## YOUR GOAL
Give back the full data character for character.

## MATERIAL FOR THE TASK
□ □ □ □ □

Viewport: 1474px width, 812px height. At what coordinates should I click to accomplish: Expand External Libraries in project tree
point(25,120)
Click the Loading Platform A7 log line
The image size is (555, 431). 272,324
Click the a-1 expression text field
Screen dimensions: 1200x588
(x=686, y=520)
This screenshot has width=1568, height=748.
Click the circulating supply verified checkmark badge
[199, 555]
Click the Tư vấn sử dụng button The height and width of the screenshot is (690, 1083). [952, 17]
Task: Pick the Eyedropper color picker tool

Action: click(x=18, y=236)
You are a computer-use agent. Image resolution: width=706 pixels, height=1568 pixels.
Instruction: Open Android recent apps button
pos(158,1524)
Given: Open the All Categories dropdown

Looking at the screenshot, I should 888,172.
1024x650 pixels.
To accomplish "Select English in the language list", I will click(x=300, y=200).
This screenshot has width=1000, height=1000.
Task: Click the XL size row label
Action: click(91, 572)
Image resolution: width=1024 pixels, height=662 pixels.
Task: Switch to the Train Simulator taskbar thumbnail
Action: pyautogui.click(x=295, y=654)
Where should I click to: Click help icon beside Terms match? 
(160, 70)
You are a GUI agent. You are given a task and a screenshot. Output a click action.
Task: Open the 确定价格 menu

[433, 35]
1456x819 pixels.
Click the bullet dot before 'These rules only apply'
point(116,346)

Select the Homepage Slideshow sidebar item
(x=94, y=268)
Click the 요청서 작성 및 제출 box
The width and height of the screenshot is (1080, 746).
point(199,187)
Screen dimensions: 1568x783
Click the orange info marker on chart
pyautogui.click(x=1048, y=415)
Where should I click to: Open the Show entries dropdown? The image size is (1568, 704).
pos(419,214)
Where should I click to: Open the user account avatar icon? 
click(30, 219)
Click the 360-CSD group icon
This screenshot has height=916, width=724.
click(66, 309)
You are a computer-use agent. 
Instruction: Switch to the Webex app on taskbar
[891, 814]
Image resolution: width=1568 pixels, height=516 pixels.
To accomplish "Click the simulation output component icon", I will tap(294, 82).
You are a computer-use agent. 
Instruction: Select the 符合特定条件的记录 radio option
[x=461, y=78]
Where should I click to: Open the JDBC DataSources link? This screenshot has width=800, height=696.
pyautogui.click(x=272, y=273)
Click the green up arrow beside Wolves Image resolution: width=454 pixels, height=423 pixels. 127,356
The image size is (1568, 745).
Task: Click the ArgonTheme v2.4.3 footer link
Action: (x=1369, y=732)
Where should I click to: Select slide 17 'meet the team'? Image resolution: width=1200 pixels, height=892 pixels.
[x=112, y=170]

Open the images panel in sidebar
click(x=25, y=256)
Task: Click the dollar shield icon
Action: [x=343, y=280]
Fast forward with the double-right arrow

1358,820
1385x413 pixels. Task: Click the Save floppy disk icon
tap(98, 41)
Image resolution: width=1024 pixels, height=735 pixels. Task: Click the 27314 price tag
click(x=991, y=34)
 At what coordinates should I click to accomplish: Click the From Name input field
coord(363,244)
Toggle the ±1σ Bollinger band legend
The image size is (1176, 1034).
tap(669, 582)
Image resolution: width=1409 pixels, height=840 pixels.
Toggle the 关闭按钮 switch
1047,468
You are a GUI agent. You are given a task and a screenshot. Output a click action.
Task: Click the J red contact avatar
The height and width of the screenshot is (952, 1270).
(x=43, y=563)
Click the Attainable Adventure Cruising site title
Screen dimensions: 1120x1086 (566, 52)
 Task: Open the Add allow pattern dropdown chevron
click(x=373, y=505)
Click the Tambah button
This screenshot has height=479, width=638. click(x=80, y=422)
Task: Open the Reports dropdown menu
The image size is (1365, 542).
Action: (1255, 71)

□ □ □ □ □

## OUTPUT BELOW
Viewport: 1474px width, 812px height. At what coordinates should I click to accomplish: Expand External Libraries in project tree
point(25,120)
Click the Loading Platform A7 log line
The image size is (555, 431). 272,324
Click the a-1 expression text field
Screen dimensions: 1200x588
(x=686, y=520)
This screenshot has width=1568, height=748.
Click the circulating supply verified checkmark badge
[199, 555]
Click the Tư vấn sử dụng button The height and width of the screenshot is (690, 1083). [952, 17]
Task: Pick the Eyedropper color picker tool

Action: click(x=18, y=236)
You are a computer-use agent. Image resolution: width=706 pixels, height=1568 pixels.
Instruction: Open Android recent apps button
pos(158,1524)
Given: Open the All Categories dropdown

Looking at the screenshot, I should 888,172.
1024x650 pixels.
To accomplish "Select English in the language list", I will click(x=300, y=200).
This screenshot has width=1000, height=1000.
Task: Click the XL size row label
Action: click(91, 572)
Image resolution: width=1024 pixels, height=662 pixels.
Task: Switch to the Train Simulator taskbar thumbnail
Action: pyautogui.click(x=295, y=654)
Where should I click to: Click help icon beside Terms match? 
(160, 70)
You are a GUI agent. You are given a task and a screenshot. Output a click action.
Task: Open the 确定价格 menu

[433, 35]
1456x819 pixels.
Click the bullet dot before 'These rules only apply'
point(116,346)

Select the Homepage Slideshow sidebar item
(x=94, y=268)
Click the 요청서 작성 및 제출 box
The width and height of the screenshot is (1080, 746).
point(199,187)
Screen dimensions: 1568x783
Click the orange info marker on chart
pyautogui.click(x=1048, y=415)
Where should I click to: Open the Show entries dropdown? The image size is (1568, 704).
pos(419,214)
Where should I click to: Open the user account avatar icon? 
click(30, 219)
Click the 360-CSD group icon
This screenshot has height=916, width=724.
click(66, 309)
You are a computer-use agent. 
Instruction: Switch to the Webex app on taskbar
[891, 814]
Image resolution: width=1568 pixels, height=516 pixels.
To accomplish "Click the simulation output component icon", I will tap(294, 82).
You are a computer-use agent. 
Instruction: Select the 符合特定条件的记录 radio option
[x=461, y=78]
Where should I click to: Open the JDBC DataSources link? This screenshot has width=800, height=696.
pyautogui.click(x=272, y=273)
Click the green up arrow beside Wolves Image resolution: width=454 pixels, height=423 pixels. 127,356
The image size is (1568, 745).
Task: Click the ArgonTheme v2.4.3 footer link
Action: (x=1369, y=732)
Where should I click to: Select slide 17 'meet the team'? Image resolution: width=1200 pixels, height=892 pixels.
[x=112, y=170]

Open the images panel in sidebar
click(x=25, y=256)
Task: Click the dollar shield icon
Action: [x=343, y=280]
Fast forward with the double-right arrow

1358,820
1385x413 pixels. Task: Click the Save floppy disk icon
tap(98, 41)
Image resolution: width=1024 pixels, height=735 pixels. Task: Click the 27314 price tag
click(x=991, y=34)
 At what coordinates should I click to accomplish: Click the From Name input field
coord(363,244)
Toggle the ±1σ Bollinger band legend
The image size is (1176, 1034).
tap(669, 582)
Image resolution: width=1409 pixels, height=840 pixels.
Toggle the 关闭按钮 switch
1047,468
You are a GUI agent. You are given a task and a screenshot. Output a click action.
Task: Click the J red contact avatar
The height and width of the screenshot is (952, 1270).
(x=43, y=563)
Click the Attainable Adventure Cruising site title
Screen dimensions: 1120x1086 (566, 52)
 Task: Open the Add allow pattern dropdown chevron
click(x=373, y=505)
Click the Tambah button
This screenshot has height=479, width=638. click(x=80, y=422)
Task: Open the Reports dropdown menu
The image size is (1365, 542).
Action: (1255, 71)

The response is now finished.